■ **Challenge**
Return all of the records below line for line, with no alterations to any of them.

■ **Dataset**
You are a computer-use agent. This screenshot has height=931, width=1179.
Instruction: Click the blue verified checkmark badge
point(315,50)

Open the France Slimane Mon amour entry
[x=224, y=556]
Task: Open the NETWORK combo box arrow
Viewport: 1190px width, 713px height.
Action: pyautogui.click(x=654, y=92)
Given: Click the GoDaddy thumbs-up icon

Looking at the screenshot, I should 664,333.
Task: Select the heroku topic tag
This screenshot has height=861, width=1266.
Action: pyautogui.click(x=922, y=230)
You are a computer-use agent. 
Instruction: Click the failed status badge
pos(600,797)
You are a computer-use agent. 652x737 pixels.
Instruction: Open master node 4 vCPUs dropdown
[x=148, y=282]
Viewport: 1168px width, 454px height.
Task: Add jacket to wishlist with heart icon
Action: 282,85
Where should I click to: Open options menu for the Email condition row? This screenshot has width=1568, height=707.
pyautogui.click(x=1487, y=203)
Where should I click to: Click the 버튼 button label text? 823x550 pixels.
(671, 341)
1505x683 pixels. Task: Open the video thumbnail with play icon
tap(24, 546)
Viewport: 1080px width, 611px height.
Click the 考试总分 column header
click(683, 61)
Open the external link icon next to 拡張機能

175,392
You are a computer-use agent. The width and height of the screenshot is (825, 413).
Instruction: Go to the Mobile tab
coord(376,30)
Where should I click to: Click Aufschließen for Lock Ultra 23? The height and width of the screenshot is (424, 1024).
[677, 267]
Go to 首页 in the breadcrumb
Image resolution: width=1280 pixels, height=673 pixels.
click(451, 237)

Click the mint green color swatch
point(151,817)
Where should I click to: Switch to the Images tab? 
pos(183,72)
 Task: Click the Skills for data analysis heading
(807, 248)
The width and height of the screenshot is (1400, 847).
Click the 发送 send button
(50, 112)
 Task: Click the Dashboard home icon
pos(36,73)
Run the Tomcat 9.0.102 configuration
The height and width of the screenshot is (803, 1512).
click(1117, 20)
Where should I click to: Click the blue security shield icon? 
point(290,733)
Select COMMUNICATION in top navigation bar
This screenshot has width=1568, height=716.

■ **Reply to the task**
You are a computer-use agent. This screenshot has height=931, width=1179.
Instruction: Click the blue verified checkmark badge
point(315,50)

Open the France Slimane Mon amour entry
[x=224, y=556]
Task: Open the NETWORK combo box arrow
Viewport: 1190px width, 713px height.
Action: pyautogui.click(x=654, y=92)
Given: Click the GoDaddy thumbs-up icon

Looking at the screenshot, I should 664,333.
Task: Select the heroku topic tag
This screenshot has height=861, width=1266.
Action: pyautogui.click(x=922, y=230)
You are a computer-use agent. 
Instruction: Click the failed status badge
pos(600,797)
You are a computer-use agent. 652x737 pixels.
Instruction: Open master node 4 vCPUs dropdown
[x=148, y=282]
Viewport: 1168px width, 454px height.
Task: Add jacket to wishlist with heart icon
Action: 282,85
Where should I click to: Open options menu for the Email condition row? This screenshot has width=1568, height=707.
pyautogui.click(x=1487, y=203)
Where should I click to: Click the 버튼 button label text? 823x550 pixels.
(671, 341)
1505x683 pixels. Task: Open the video thumbnail with play icon
tap(24, 546)
Viewport: 1080px width, 611px height.
Click the 考试总分 column header
click(683, 61)
Open the external link icon next to 拡張機能

175,392
You are a computer-use agent. The width and height of the screenshot is (825, 413).
Instruction: Go to the Mobile tab
coord(376,30)
Where should I click to: Click Aufschließen for Lock Ultra 23? The height and width of the screenshot is (424, 1024).
[677, 267]
Go to 首页 in the breadcrumb
Image resolution: width=1280 pixels, height=673 pixels.
click(451, 237)

Click the mint green color swatch
point(151,817)
Where should I click to: Switch to the Images tab? 
pos(183,72)
 Task: Click the Skills for data analysis heading
(807, 248)
The width and height of the screenshot is (1400, 847).
Click the 发送 send button
(50, 112)
 Task: Click the Dashboard home icon
pos(36,73)
Run the Tomcat 9.0.102 configuration
The height and width of the screenshot is (803, 1512).
click(1117, 20)
Where should I click to: Click the blue security shield icon? 
point(290,733)
Select COMMUNICATION in top navigation bar
This screenshot has width=1568, height=716.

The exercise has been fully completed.